The first thing to do is to establish the size of the square. If we assume that the L-triomino is made up of three unit squares, the diameter of the circle will be the hypotenuse of a triangle with base 5 units and height 3 units.

This diameter, and therefore also the side length of the square, is the square root of 34.

If we place an L-triomino in each corner, then tilt the square 45 degrees, how large a square can we fit in the remaining space?

The side of the whole square is sqrt(34), so the diagonal is sqrt(68). From this we need to take off twice the diagonal of a 1.5 x 1.5 square to find the side length of the inner square.

These combine to be sqrt(18). So sqrt(68)-sqrt(18) = 4.0036…

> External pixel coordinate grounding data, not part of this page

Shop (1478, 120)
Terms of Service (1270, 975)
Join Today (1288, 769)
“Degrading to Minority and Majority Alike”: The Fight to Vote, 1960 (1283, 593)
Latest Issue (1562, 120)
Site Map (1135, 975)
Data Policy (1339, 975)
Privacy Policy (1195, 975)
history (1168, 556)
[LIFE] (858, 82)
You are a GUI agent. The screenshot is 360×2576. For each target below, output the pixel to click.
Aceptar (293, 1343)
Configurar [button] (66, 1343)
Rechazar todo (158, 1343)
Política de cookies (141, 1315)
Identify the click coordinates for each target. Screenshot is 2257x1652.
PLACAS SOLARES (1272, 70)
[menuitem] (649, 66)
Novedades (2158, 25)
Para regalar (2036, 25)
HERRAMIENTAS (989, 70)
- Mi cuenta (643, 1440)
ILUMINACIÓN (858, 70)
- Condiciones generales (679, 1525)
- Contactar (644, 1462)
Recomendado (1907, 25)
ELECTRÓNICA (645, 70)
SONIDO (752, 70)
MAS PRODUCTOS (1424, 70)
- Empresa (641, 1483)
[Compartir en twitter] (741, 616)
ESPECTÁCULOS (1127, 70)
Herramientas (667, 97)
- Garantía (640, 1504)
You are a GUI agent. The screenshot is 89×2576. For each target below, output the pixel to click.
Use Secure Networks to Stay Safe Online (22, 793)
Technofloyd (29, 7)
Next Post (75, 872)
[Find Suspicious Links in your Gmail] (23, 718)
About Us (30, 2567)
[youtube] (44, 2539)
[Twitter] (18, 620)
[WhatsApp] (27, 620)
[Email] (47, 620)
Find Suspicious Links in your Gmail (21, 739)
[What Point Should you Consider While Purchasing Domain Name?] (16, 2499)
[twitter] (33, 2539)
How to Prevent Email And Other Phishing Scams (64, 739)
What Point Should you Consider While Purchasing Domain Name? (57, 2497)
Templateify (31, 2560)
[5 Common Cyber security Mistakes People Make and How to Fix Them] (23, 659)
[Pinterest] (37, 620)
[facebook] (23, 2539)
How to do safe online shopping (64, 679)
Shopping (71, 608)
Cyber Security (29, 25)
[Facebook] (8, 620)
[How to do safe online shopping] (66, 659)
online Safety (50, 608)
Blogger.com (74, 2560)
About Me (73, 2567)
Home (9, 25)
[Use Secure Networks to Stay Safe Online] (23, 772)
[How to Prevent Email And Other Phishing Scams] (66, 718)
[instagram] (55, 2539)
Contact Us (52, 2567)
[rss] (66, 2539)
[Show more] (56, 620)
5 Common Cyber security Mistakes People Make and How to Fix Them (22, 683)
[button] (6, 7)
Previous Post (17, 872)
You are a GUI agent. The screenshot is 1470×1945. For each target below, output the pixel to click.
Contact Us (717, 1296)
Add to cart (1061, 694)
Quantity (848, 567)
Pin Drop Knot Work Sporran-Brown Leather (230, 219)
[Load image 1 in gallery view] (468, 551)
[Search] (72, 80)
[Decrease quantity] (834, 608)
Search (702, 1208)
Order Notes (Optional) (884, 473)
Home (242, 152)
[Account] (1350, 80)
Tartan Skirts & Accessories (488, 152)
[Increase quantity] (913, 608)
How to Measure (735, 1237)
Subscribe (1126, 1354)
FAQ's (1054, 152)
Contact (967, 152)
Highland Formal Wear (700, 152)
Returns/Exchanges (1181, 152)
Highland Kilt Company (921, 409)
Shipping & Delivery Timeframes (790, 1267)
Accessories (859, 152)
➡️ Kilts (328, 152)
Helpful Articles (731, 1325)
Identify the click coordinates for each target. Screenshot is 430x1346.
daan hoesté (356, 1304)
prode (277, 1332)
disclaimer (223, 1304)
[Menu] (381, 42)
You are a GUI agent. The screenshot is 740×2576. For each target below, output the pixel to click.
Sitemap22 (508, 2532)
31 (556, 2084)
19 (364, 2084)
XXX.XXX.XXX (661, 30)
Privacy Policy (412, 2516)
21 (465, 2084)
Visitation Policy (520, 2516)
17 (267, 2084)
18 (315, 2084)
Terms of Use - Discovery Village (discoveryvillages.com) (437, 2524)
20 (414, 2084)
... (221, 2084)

Just to be safe we need to confirm that the diagonal of the inner square doesn’t exceed the side length of the larger square, or else the corners will extend beyond the original square. This isn’t the case so we are safe to continue.

How many L-triominoes can we fit in this 4x4 square? If we place one in each corner we have space for a fifth in the middle. Added to the four we already placed means that overall we can fit 9 L-triominoes in the square of area 34 square units.

Of course this doesn’t prove that 10 or 11 isn’t possible (more than 11 is impossible as the area of the triominoes would be greater than that of the square), but such a proof is a little more involved.